The Reserve Bank of Australia (RBA) made the announcement following its monthly policy meeting.
He said the global economy was expanding at a moderate pace, and while there was a few softening in conditions in China and east Asia, growth in the United States was stronger.
Meanwhile, although dividend investors might be somewhat disappointed about the RBA’s decision, it is clear that interest rates are set to remain low for the foreseeable future.
Overall, however, very little changed in the statement.
UBS chief economist Scott Haslem said the RBA is confident the Australian economy is rebalancing moderately, and that signs of improvements are coming through.
The Reserve Bank noted that moderate expansion in the domestic economy continues, if somewhat below longer-term averages. Traders were preparing themselves for the bank to take a tougher line after Australia & New Zealand Banking Group economists changed their house view to predict two more rate cuts next year.
“In such circumstances, monetary policy needs to be accommodative”.
There was no reference to the need for a lower Aussie and the message that rates are still appropriate at 2% suggests no rush to ease further. It also does not seem overly anxious about a housing bubble prompted by easy money: “Regulatory measures are helping to contain risks that may arise from the housing market”.
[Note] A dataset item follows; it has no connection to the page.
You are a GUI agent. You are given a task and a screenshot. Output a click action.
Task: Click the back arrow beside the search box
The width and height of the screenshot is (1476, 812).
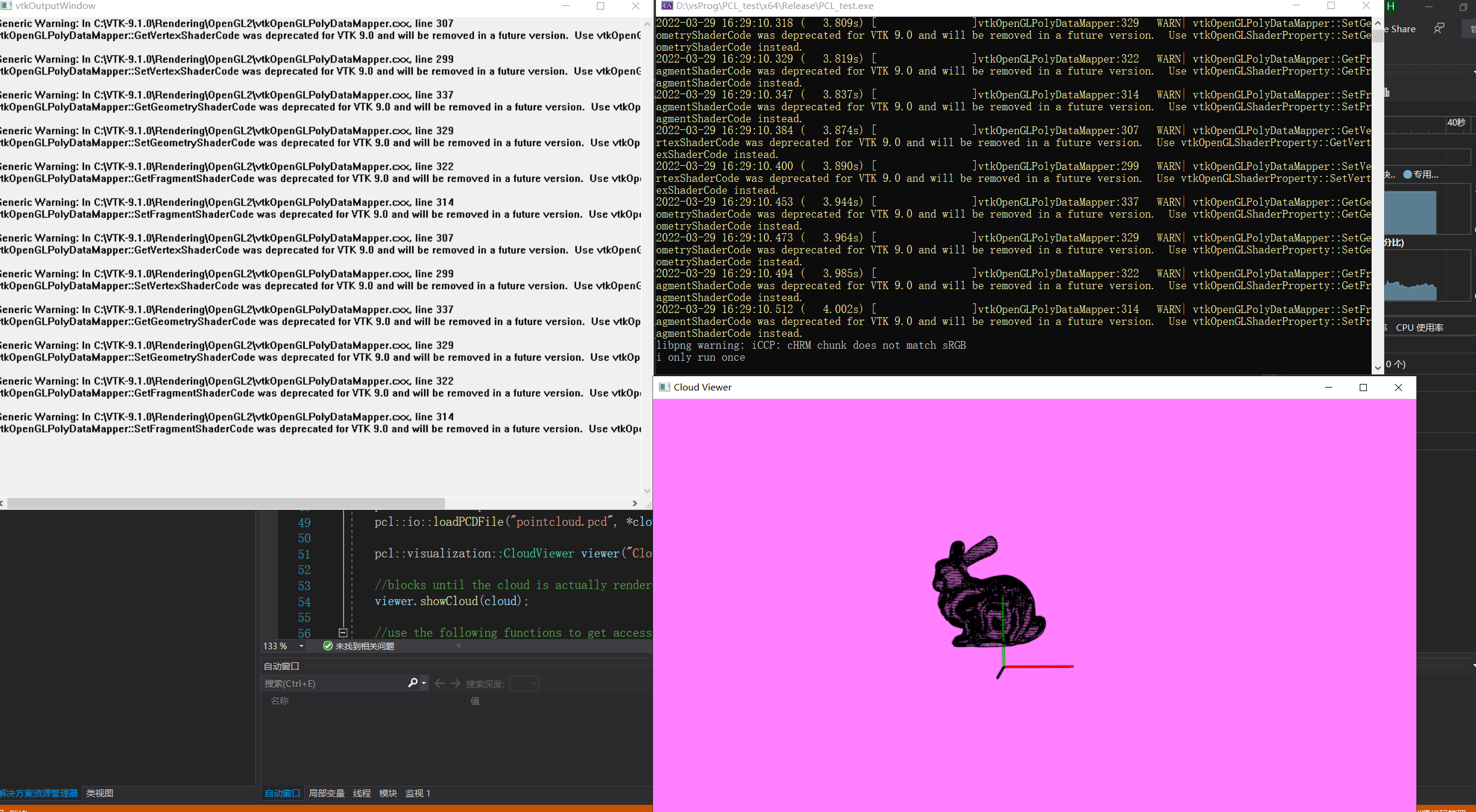coord(440,683)
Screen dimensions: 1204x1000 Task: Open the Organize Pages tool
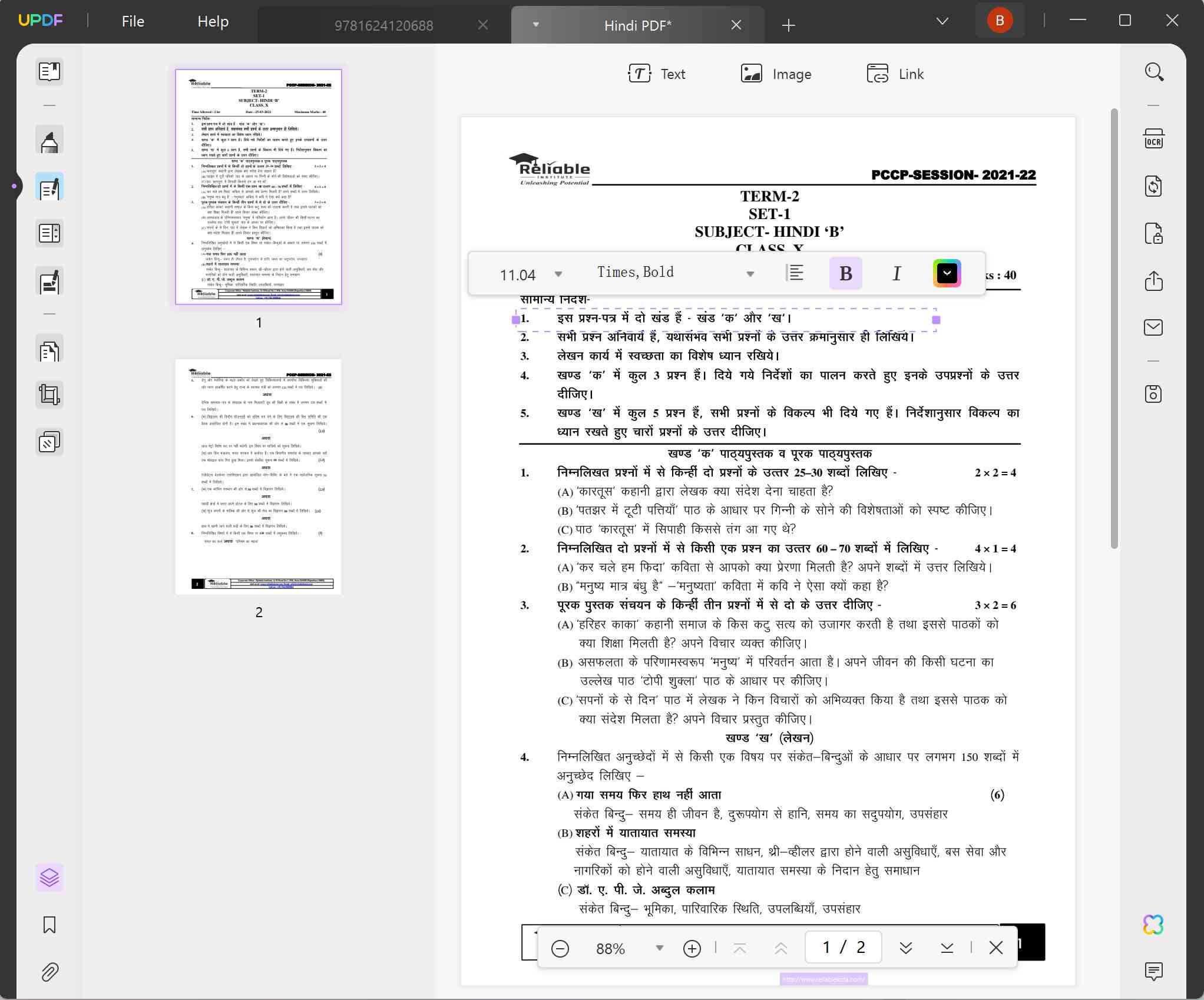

“However given the slide in the Australian dollar, it could be that the lift in imports is more likely a price effect – the weaker Aussie dollar essentially making it more expensive to purchase imports”.
“Further information on economic and financial conditions to be received over the period ahead will inform the board’s ongoing assessment of the outlook and hence whether the current stance of policy will most effectively foster sustainable growth and inflation consistent with the target”, the governor concluded.